I've long had dreams of incorporating quinoa into breakfast (don't ask me why), but here I went with whole wheat couscous for the texture. These are hearty enough to be breakfast (easy enough too) or you could put them in small, little cocktail glasses (martini anyone?) and they would be a perfect addition to brunch. It's very healthy, low in fat, and filling. I used non-fat yogurt and cooked the couscous in soy milk to keep the cholesterol down and give it a little sweetness. We used fruit that we had available, and that grows here (pineapple and 2 different kinds of papaya - see the picture above, and more on those later), but depending on where you are and the season, this would be great with any berries or citrus. If I'd had limes, I'd have put lime juice and zest in the yogurt instead of lemon to go with the tropical fruit, but maybe stick with the lemon for berries? Garnish with mint too, if you've got it!
Lemony Fruit and Yogurt Cocktails
serves 2 for breakfast, 4 for brunch with other brunch-able goodies, and obviously could easily be scaled up for more
3/4 cup soymilk (you could even use low-fat)
1/2 cup whole wheat couscous
1 cup nonfat vanilla yogurt, drained overnight in cheesecloth
1 lemon, zested and juiced
sliced fresh fruit - at least 2 different kinds
mint, for garnish (optional)
Bring the soymilk almost to a boil over low heat, stirring frequently to prevent burning. Add the couscous, stir, cover the pot and remove it from the heat, letting it sit while you prepare the rest of the parfait ingredients (This could easily be made ahead and chilled, and I recommend it actually, because I had to make these twice - and let the couscous sit and cool - to get a pretty picture because the glasses kept steaming up. I might bring it to room temp before serving though).
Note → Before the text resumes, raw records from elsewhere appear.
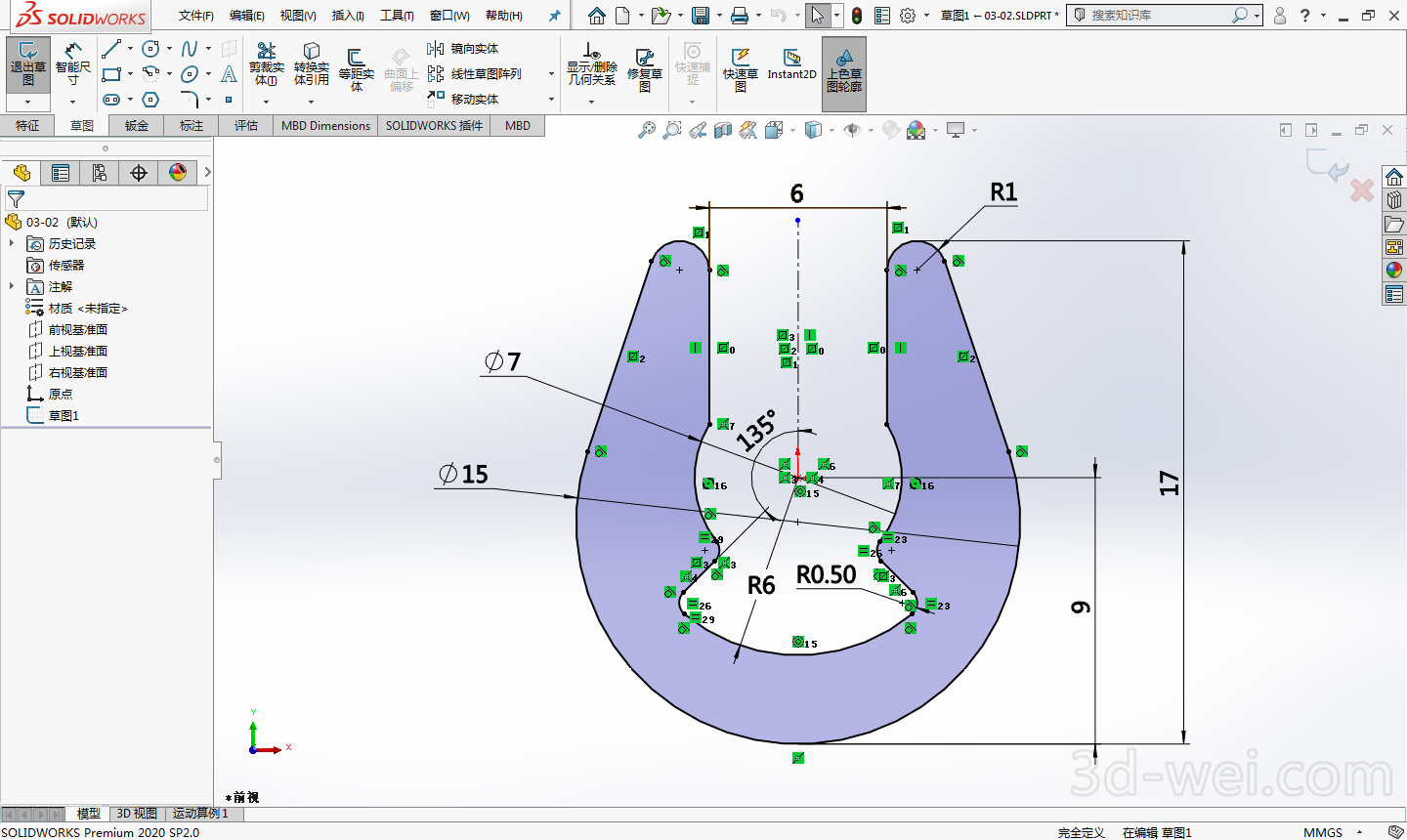Toggle the Rapid Sketch (快速草图) button
The image size is (1407, 840).
pos(740,68)
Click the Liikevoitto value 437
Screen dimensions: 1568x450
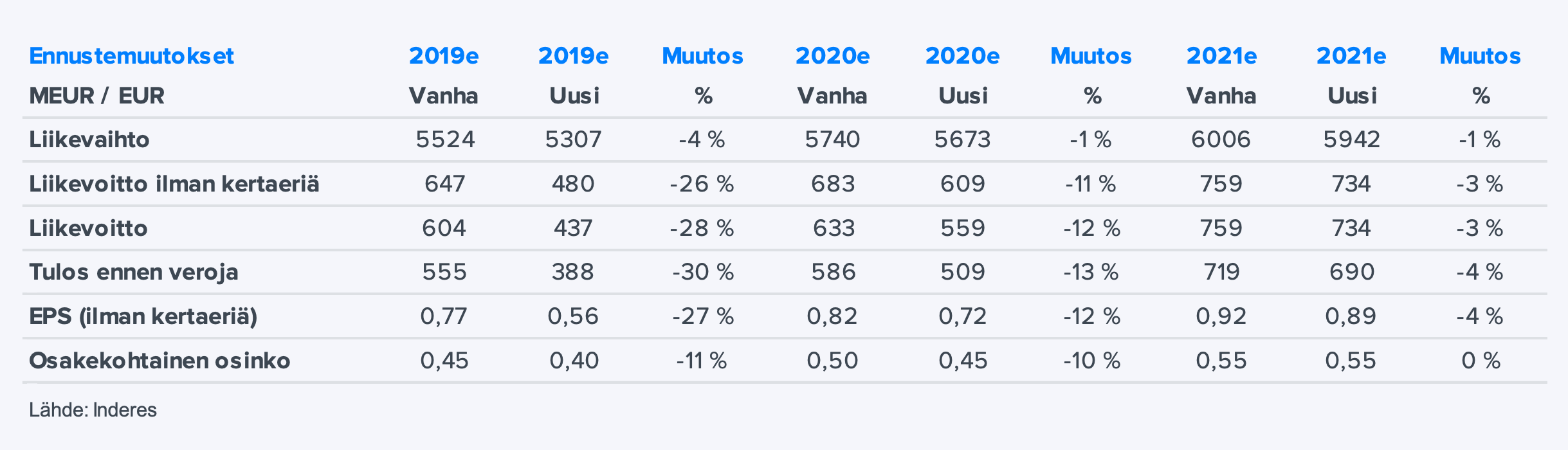click(x=573, y=228)
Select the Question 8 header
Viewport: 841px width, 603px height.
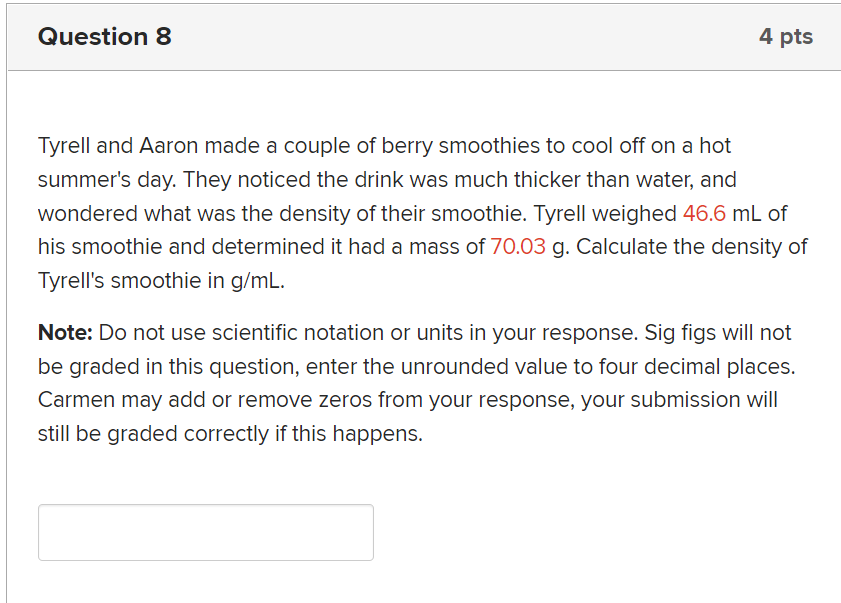(104, 36)
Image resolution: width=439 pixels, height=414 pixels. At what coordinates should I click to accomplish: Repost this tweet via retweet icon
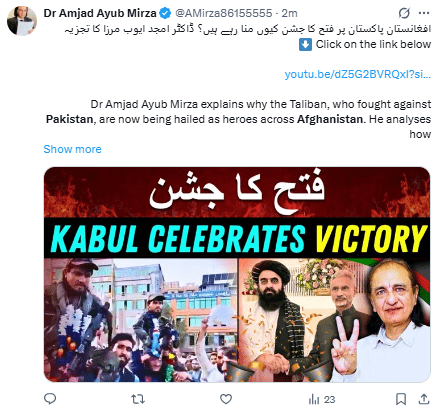pos(138,399)
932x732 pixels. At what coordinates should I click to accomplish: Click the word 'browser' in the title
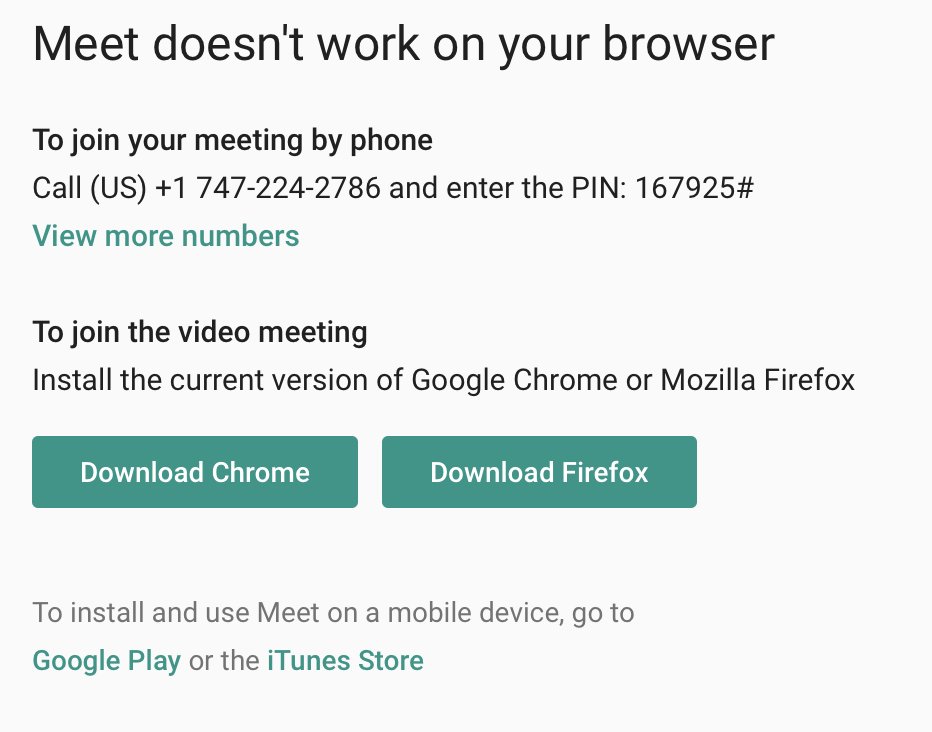(x=688, y=45)
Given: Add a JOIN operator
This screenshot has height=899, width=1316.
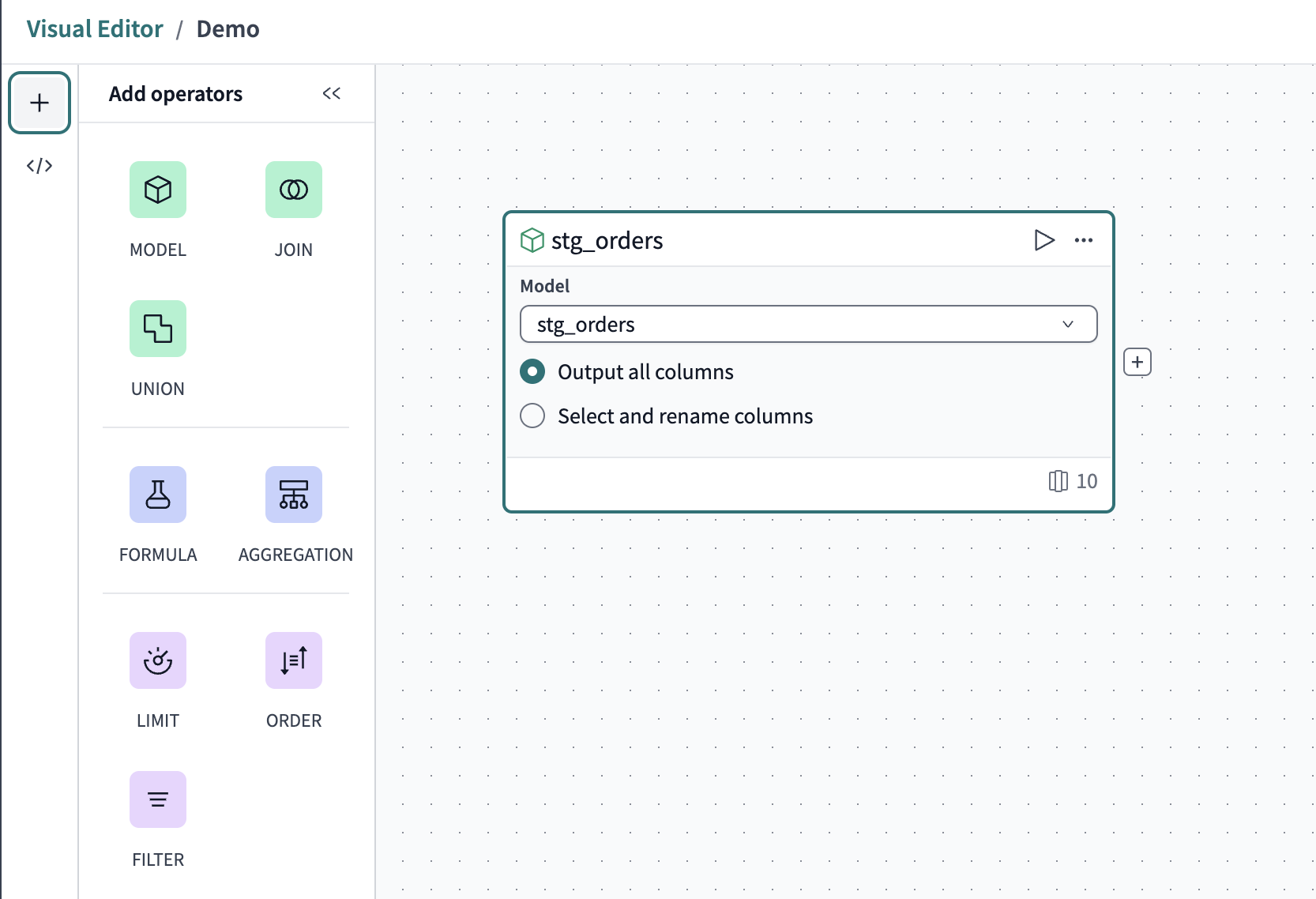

In a small bowl, combine the drained yogurt ("yogurt cheese") with the lemon juice and lemon zest. Next, pick out your favorite cocktail glass, and fill the bottom with a large spoonful (or two, depending on your glass and how many you're feeding) of couscous. Layer one type of fruit atop the couscous, then add a layer of yogurt. Layer another type or two of fruit on top of the yogurt, garnish with mint (if you've got it - we didn't), and serve.